── STUDY MATERIAL

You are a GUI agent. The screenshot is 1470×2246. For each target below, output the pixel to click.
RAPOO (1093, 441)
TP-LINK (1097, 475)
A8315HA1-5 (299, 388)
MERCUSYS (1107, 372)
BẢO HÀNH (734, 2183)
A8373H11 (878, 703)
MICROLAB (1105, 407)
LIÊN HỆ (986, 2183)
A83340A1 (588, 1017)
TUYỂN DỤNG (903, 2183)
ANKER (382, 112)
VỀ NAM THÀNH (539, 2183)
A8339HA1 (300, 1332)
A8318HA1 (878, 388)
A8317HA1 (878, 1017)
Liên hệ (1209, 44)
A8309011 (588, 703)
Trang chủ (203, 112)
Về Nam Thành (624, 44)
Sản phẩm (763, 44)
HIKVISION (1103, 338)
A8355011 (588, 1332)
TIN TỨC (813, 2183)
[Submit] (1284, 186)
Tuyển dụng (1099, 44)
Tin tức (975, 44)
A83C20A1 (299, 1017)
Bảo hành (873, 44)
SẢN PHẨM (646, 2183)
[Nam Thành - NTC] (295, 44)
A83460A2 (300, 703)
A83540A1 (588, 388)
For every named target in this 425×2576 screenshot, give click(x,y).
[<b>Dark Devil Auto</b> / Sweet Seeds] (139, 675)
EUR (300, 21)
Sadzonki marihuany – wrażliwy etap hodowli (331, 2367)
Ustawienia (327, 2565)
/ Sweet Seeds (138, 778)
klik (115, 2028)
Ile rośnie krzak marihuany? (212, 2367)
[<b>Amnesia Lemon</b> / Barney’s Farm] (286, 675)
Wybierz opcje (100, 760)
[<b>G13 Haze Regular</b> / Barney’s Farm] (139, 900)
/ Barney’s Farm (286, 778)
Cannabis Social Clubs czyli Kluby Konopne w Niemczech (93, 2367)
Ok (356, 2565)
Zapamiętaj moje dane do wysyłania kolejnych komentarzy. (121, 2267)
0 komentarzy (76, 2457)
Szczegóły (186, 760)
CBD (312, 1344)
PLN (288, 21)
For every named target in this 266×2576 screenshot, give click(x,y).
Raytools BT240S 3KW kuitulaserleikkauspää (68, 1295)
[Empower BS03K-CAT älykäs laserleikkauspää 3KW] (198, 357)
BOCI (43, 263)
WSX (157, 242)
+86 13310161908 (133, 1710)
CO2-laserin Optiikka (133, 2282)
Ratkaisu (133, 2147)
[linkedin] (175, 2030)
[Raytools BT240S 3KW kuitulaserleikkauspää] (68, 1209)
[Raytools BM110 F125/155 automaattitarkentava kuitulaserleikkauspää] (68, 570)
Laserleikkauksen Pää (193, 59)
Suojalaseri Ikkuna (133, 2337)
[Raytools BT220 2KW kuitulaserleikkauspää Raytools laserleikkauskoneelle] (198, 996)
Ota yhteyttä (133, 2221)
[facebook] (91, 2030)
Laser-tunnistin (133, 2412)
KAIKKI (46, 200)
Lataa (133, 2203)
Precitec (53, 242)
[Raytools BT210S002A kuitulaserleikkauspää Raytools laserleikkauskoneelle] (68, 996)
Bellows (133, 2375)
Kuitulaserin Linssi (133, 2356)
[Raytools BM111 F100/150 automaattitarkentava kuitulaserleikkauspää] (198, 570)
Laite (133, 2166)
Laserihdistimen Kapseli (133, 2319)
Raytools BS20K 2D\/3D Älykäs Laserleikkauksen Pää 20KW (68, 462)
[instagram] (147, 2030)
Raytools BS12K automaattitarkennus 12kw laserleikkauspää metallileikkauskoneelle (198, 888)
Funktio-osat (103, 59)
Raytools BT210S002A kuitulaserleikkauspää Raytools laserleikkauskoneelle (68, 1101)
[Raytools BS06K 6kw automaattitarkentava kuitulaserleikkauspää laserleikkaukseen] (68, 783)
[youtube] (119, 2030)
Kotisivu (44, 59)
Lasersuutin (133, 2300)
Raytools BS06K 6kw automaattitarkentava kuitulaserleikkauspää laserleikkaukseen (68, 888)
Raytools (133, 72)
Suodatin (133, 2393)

────

--- EXERCISE DETAILS ---
If a line in the entries contains the word "marihuany", copy that line out.

--- WRITTEN REPLY ---
Sadzonki marihuany – wrażliwy etap hodowli (331, 2367)
Ile rośnie krzak marihuany? (212, 2367)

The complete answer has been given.